DRUGS11Pharma companies can no longer quit making essential drugs at will, citing non-viability, without informing the government. Drug makers will now be required to issue a public notice and alert the government about their decision at least six months in advance, according to an upcoming policy.

The government may ask the drugmaker to continue producing an essential drug at a certain level for another year in public interest. The government can do this for any of the 348 drugs that are part of the National List of Essential Medicine.


Government may, in public interest, direct the manufacturer of the scheduled formulation (essential drug) to continue with required level of production and/or import…for a period not exceeding one year, from the intended date of such discontinuation within 60 days of receipt of such intimation.

Drug makers will also be required to disclose on a quarterly basis the levels of essential drugs and bulk drugs they are producing. This data would help the government monitor production and availability of essential drugs and the bulk drugs they are made up of at a national level in the 70,000 crore domestic drug market.

The need for such a move was felt in the upcoming pricing policy as many pharma firms had stopped making and investing in drugs that were put under regulation in the current price regime. Firms stopped producing 36% of the 74 bulk drugs and their formulations that fall under the price net today as per the Drug Prices Control Order 1995.


Drug companies claim they have been forced to discontinue, as these bulk drugs are no longer economically viable.

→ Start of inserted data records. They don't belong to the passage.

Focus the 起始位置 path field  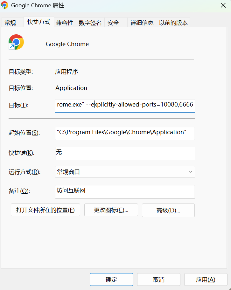[x=125, y=133]
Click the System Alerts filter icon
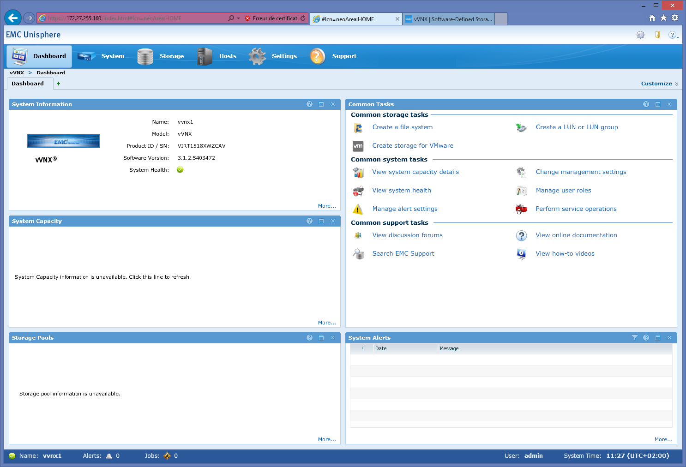Viewport: 686px width, 467px height. tap(634, 338)
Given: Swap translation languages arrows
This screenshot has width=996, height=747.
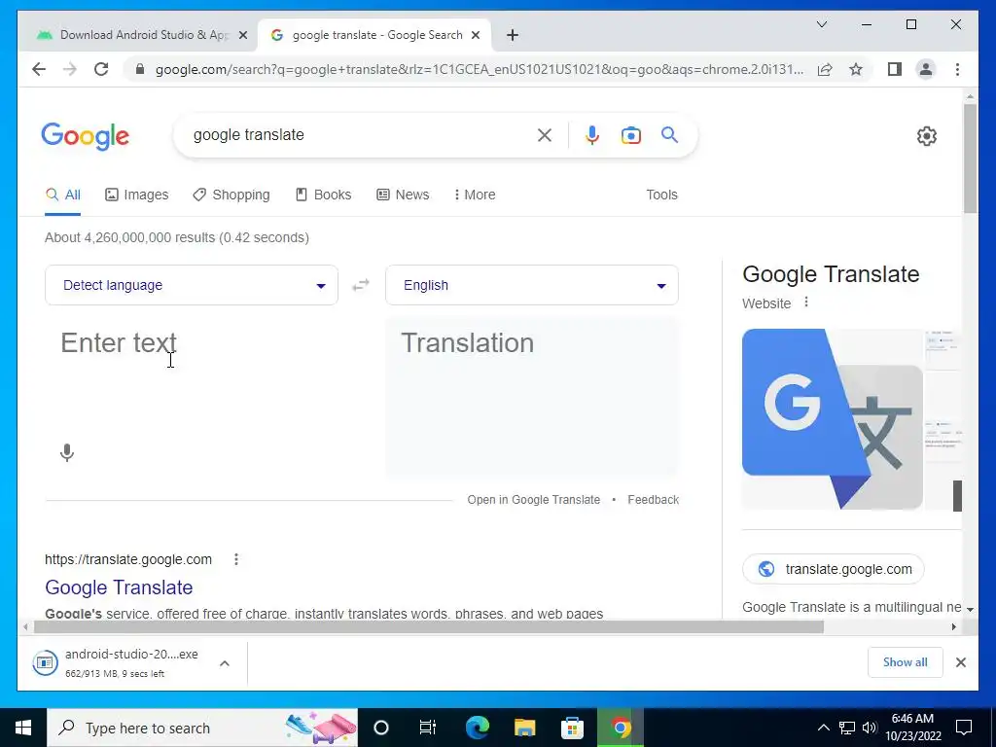Looking at the screenshot, I should 361,285.
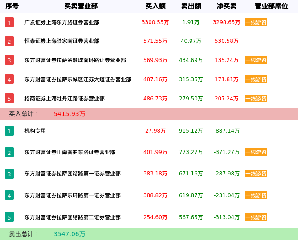Click 一线游资 tag for 拉萨团结路第二证券营业部 row

[256, 217]
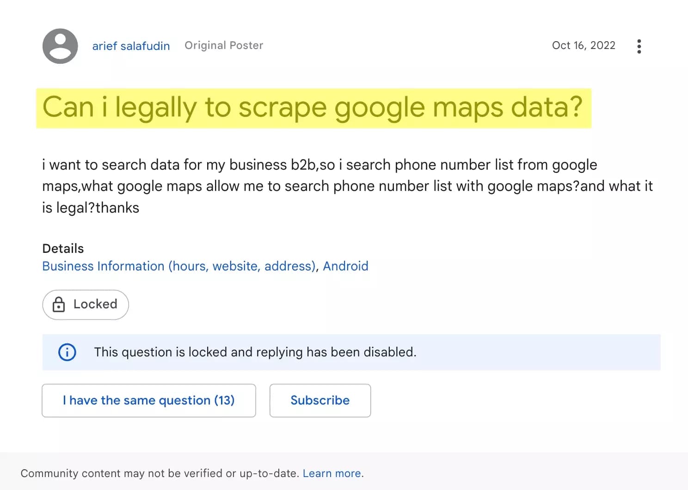
Task: Click the padlock icon in the Locked chip
Action: (x=59, y=305)
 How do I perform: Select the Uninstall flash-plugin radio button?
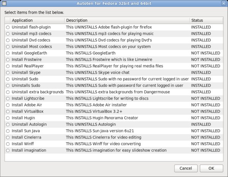tap(8, 27)
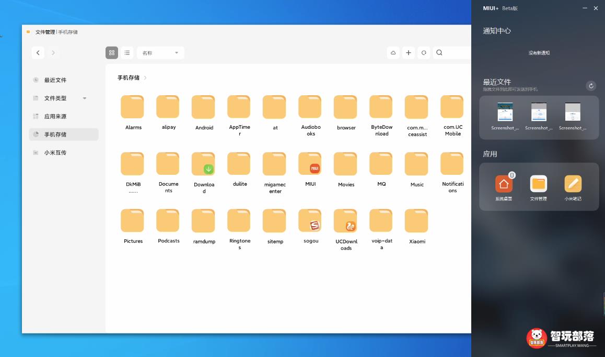605x357 pixels.
Task: Click the cloud icon in toolbar
Action: (393, 53)
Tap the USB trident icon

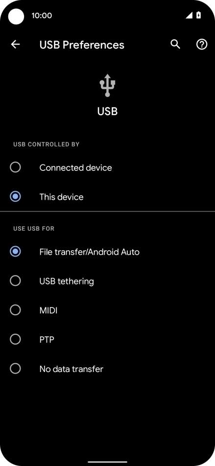point(107,85)
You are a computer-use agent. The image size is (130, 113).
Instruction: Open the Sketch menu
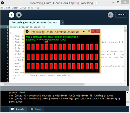(x=15, y=8)
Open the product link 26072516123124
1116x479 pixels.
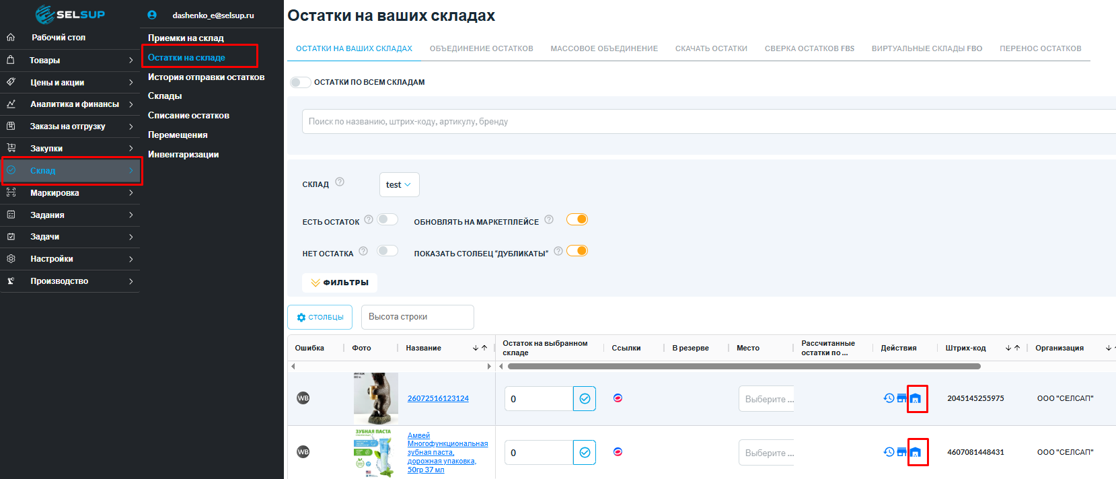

Many healthcare activists, however, argue that many of these drugs have gone out of the market as they have turned obsolete and are no longer used in clinical practice.

The government is currently in the process of expanding the span of drug regulation to 348 drugs listed in NLEM.

“With pharma companies filing quarterly returns of production levels, the government will be in a better position to assess the rising or falling aggregated share of each essential drug in the country,” a government official, familiar with the matter, said.

“This way, unlike under DPCO 1995, government can intervene in public interest much before production levels fall under critical levels and definitely pre-empt the prospect of an essential drug totally going out of the market,” he added.